Ancak bu üç bölüm de oldukça sığ ve düz bir şekilde ilerliyor. The Ancient Gods Part 1’deki o bitmek bilmeyen, zekice tasarlanmış katmanlı haritaların yerini, neredeyse düz bir şekilde ilerlediğimiz daha kısa ve basit bölümler almış. Evet, arada bir platform öğeleri karşımıza çıkıyor; klasik pompalı tüfeğimizin zincirini kanca gibi kullanarak atladığımız kısımlar bile var, ama bunların sayısı oldukça az. Estetik açıdan da pek bir ilginçlik barındırmadıklarını söylemek mümkün. Ayrıca, bölümlerin çok kısa sürede tamamlanabiliyor olması da bir diğer eksiklik.
Stop! Hammer Time!
Savaşlar da The Ancient Gods Part 1’e kıyasla daha kolay hale gelmiş. Eğer önceki DLC’yi deneyimlediyseniz, oradaki iblislerin ilk saniyeden itibaren nasıl acımasızca saldırdığını hatırlarsınız.

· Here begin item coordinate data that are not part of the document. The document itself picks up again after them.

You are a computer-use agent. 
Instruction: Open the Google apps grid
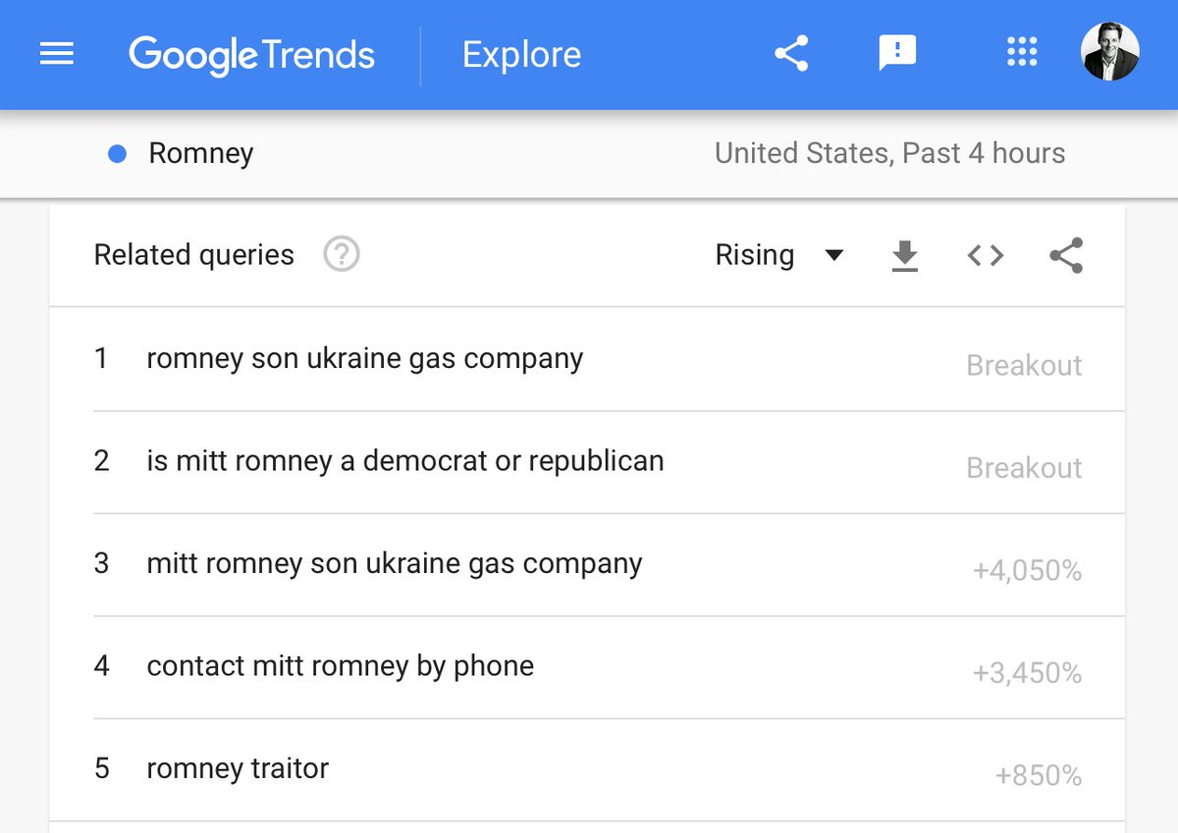(1022, 52)
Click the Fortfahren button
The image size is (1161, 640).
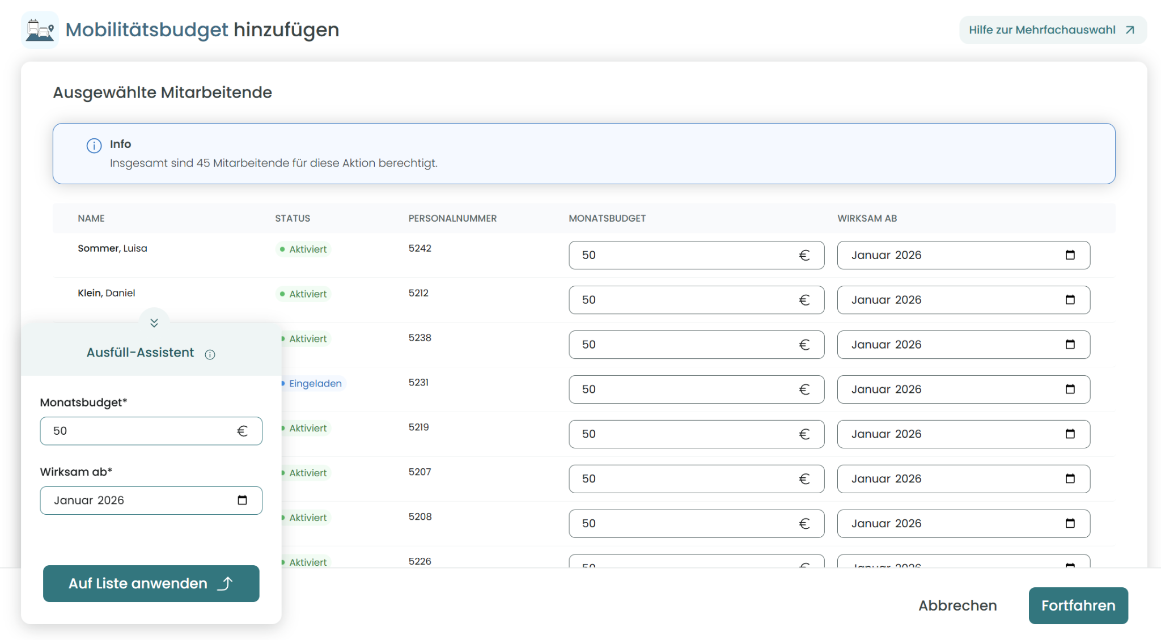coord(1078,605)
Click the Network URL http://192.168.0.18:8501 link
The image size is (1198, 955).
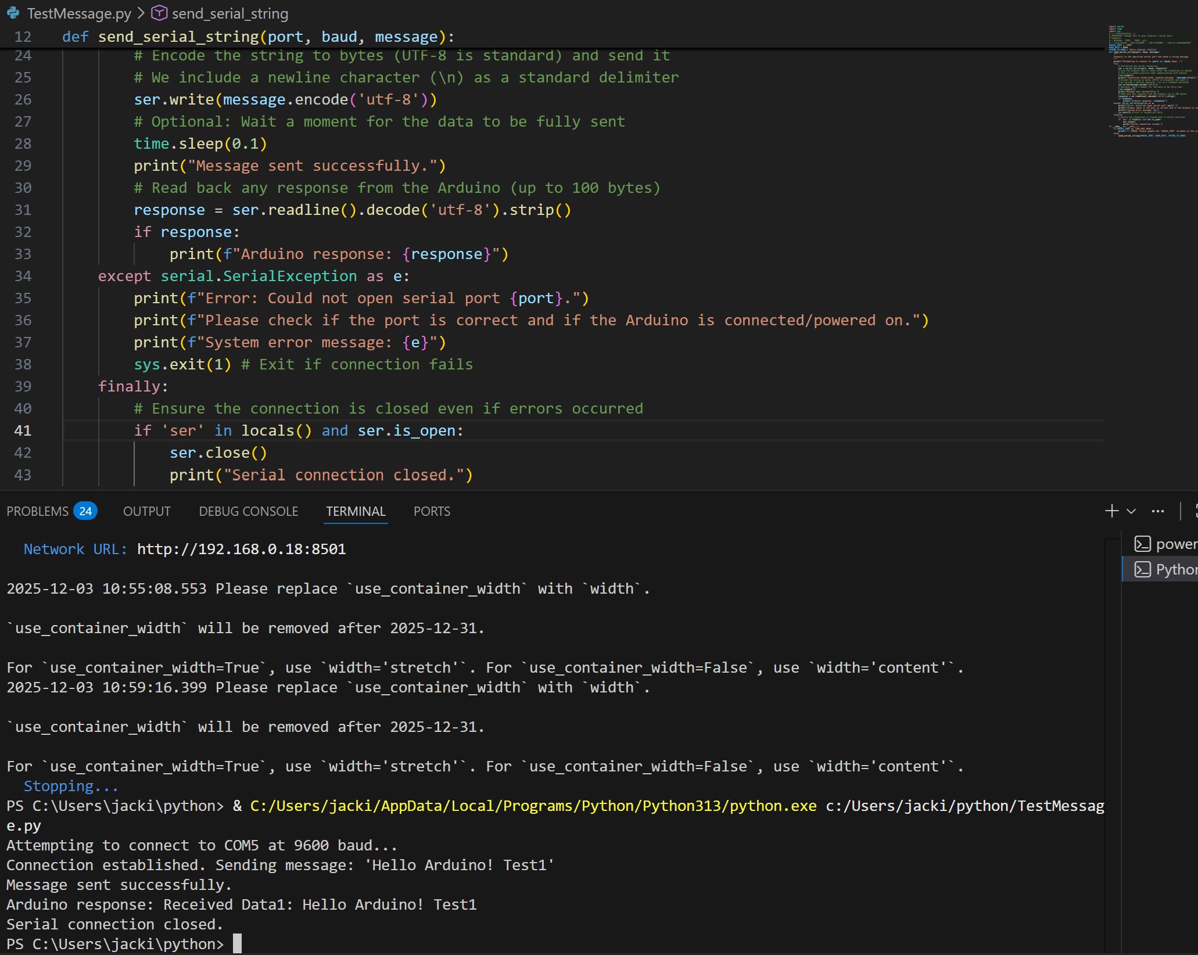coord(241,549)
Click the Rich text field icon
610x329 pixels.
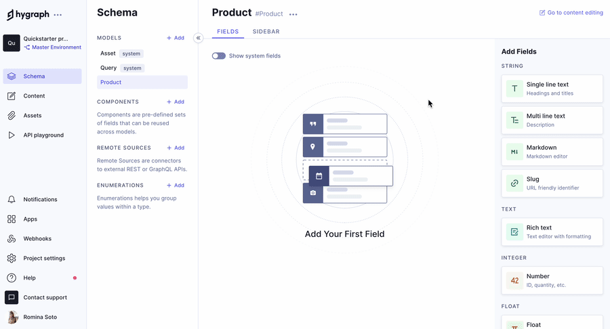(514, 232)
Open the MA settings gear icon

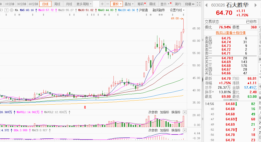(12, 10)

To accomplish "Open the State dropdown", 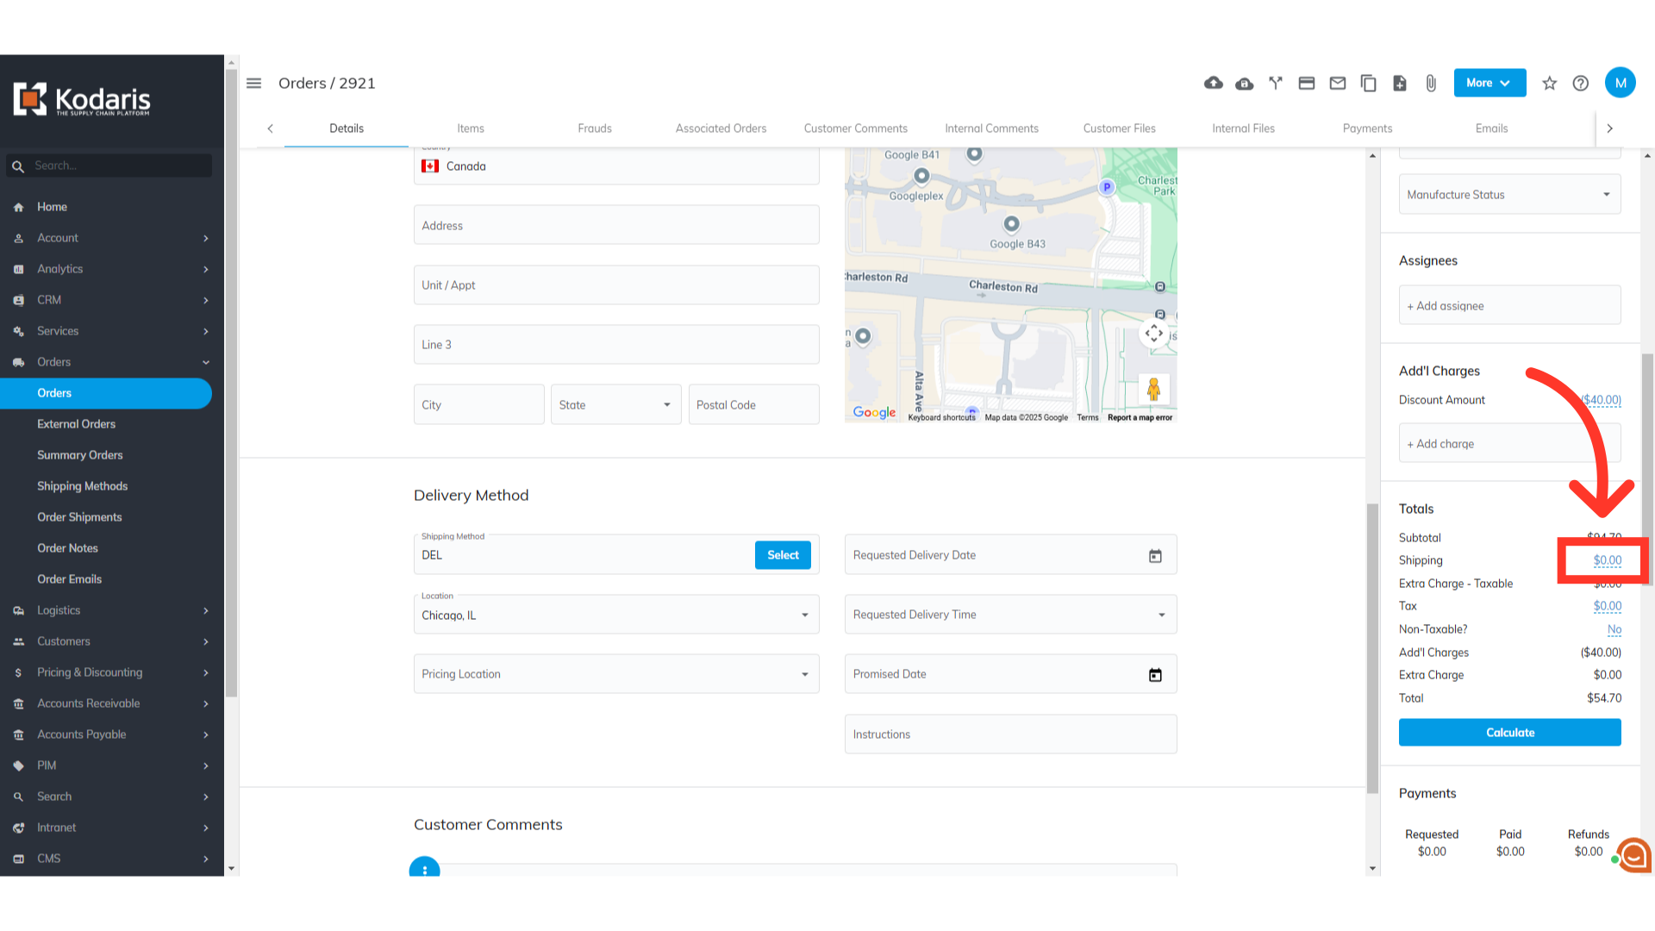I will [x=615, y=404].
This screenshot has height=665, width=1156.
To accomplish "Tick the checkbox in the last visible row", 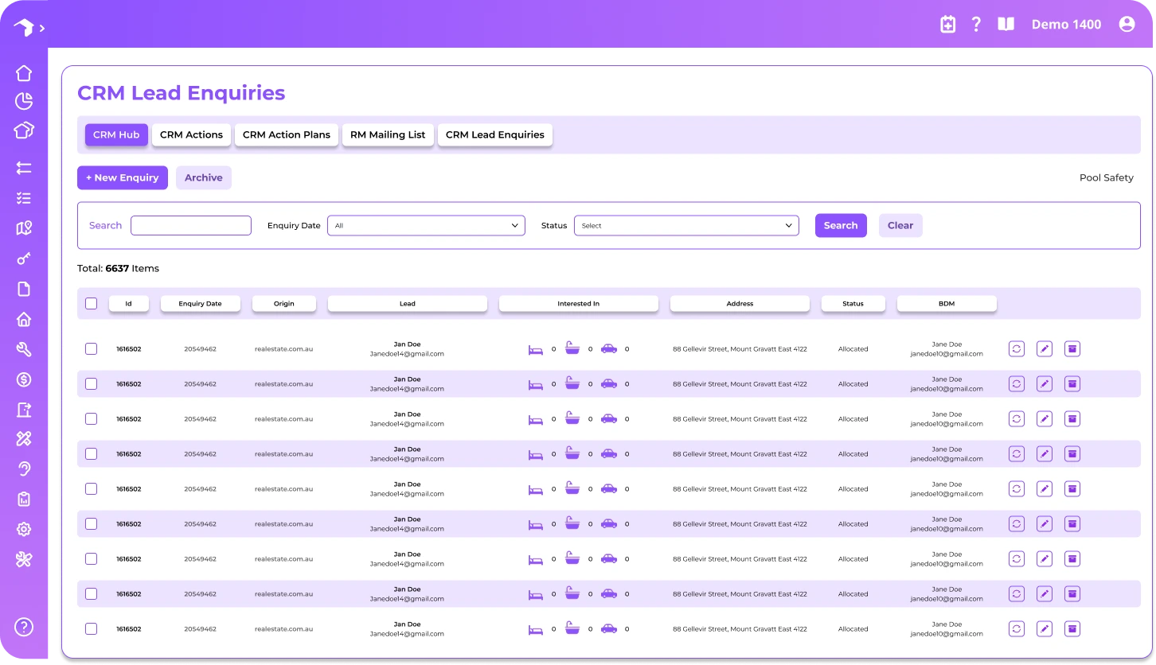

Görünüşe göre, id Software bu eleştirileri dikkate almış; her çatışmada en güçlü düşmanları üstümüze boca etme taktiğinden vazgeçmiş. Bunun yerine, daha kalabalık ve amansız bir şekilde saldırıyor iblisler. Artık, bir anda etrafımızı saran onlarca düşmanla karşılaşıyoruz.
Bu noktada, yeni silahımız olan Sentinel Hammer devreye giriyor. Bu devasa çekiç, tek vuruşta etrafımızdaki düşmanları birkaç saniyeliğine sersemletebiliyor. Mavi zırhları bir vuruşta parçalayarak, alev silahımızı veya buz bombamızı kullanmamıza bağlı olarak düşmanlardan can veya zırh toplamamıza yardımcı oluyor. Açık konuşmak gerekirse, bu yeni silah, oyunu epey bir kolaylaştırıyor. Başınız mı sıkıştı? Vurun çekici gitsin. Etrafınızı mı sardılar? Vurun çekici gitsin. Marauder mı geldi? İndirin balyozu kafasına.
Ancient Gods Part 2 içerisinde üç yeni düşman da bulunuyor. İlk olarak, tamamen zırhlarla kaplanmış olan Armored Baron. Bu iblis, zırhına sadece elindeki gürzü atmak suretiyle zarar verebiliyor; zırhı darmadağın olduğunda hasar görebiliyor. Ancak, bu süreç 2-3 kez tekrarlanmak zorunda kalıyor. Diğer bir düşman, yalnızca pompalı tüfeğin seri ateş moduyla öldürülebilen taş golemler. Mor parlayan Screecher’lar, tek atışta ölseler de, patladıklarında etraflarındaki tüm diğer düşmanları süper güçlü hale getiriyorlar. Bu nedenle, onlardan kaçınmak ve dikkatli atış yapmak gerekiyor.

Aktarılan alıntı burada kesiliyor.